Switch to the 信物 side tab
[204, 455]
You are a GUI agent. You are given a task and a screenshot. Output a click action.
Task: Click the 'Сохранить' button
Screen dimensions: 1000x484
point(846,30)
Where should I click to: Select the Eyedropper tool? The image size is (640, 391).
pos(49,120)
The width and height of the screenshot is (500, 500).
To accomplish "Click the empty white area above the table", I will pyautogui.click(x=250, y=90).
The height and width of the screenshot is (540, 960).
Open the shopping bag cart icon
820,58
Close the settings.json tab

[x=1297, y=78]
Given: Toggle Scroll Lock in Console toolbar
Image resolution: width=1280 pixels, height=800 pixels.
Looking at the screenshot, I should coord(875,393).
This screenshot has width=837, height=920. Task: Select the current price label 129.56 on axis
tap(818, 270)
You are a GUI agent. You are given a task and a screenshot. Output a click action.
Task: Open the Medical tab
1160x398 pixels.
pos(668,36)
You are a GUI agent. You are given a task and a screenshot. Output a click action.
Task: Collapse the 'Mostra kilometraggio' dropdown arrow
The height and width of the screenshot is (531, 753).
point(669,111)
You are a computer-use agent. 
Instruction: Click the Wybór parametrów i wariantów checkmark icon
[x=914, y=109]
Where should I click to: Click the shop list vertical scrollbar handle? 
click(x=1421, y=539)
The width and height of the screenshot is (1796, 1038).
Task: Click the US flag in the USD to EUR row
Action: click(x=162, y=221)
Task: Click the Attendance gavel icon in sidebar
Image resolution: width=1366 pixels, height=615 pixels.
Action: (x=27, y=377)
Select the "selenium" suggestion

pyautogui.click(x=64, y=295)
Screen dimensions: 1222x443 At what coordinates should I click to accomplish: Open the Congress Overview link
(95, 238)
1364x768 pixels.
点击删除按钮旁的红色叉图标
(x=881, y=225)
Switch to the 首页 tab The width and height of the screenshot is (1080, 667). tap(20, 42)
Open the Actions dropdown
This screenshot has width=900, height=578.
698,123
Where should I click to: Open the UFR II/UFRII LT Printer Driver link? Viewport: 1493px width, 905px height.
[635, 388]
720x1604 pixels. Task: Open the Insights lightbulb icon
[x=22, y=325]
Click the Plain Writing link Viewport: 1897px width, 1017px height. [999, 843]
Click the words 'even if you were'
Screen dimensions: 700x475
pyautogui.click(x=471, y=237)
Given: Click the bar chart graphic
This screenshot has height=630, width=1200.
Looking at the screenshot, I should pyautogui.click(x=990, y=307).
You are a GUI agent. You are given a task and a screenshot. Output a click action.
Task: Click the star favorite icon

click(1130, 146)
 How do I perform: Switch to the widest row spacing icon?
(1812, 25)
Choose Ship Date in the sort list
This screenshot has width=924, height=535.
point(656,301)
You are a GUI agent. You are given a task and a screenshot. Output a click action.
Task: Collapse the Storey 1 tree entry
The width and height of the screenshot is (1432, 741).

▬▬▬▬▬▬

-- Work request --
The response is the exact set of lines from the one holding "Task: Click the star favorite icon" through the last line of the material.

-- Answer for the task --
Task: Click the star favorite icon

click(1130, 146)
 How do I perform: Switch to the widest row spacing icon?
(1812, 25)
Choose Ship Date in the sort list
This screenshot has width=924, height=535.
point(656,301)
You are a GUI agent. You are given a task and a screenshot. Output a click action.
Task: Collapse the Storey 1 tree entry
The width and height of the screenshot is (1432, 741).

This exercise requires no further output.